1. you can try ld's option --kill-at. The link cmdline would look like this:

gcc -Wl,--kill-at -Wl,--out-implib,libfoo.import.a -mno-cygwin -shared 
-o foo.dll foo.o

2. you can create .def file foo.def containing list of exported symbols 
without @NN suffix (one symbol per line). Then add .def file to your 
link commandline (be sure that it actually precedes all .o files).

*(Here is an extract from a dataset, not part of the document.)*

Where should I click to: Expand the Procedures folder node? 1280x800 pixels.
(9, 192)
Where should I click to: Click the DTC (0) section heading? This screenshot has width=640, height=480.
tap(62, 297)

See ld docs for more details about both approaches.

Pavel

Matthew DOT Willis AT CIBC DOT ca wrote:

> I've searched on google for some references to interfacing cygwin with 
> win32
> dll's. I've made a little progress but am kind of stuck creating DLL's
> inside cygwin. The method I am using is the following:
>
> /* foo.c */
> #include
> int WINAPI foobar() {  return 1234; }
>
> gcc -mno-cygwin foo.c -c
> gcc -Wl,--out-implib,libfoo.import.a -mno-cygwin -shared -o foo.dll foo.o
>
> When I look at the DLL file with MSVC's "depends.exe" I see the symbol is
> "foobar AT 0" -- and I guess the @0 refers to how many bytes the function 
> args
> take (I get @4 with a pointer to double, etc.). The only way I can 
> make the
> symbols available to excel's visual basic interface is to cheat and 
> hexedit
> foo.dll to change "foobar AT 0" to "foobarX0". Then I can put a few lines 
> in my
> excel modules like
>
> Declare Function foobarX0 Lib "e:\dlltest\foo.dll" () As Integer
>
> Function MattVersion()
>     Dim i As Integer
>     i = foobarX0()
>     MattVersion = "MW 0.0.1.0.1." + Str(i)
> End Function
>
> Surely there is a better way. Can anyone suggest a better technique?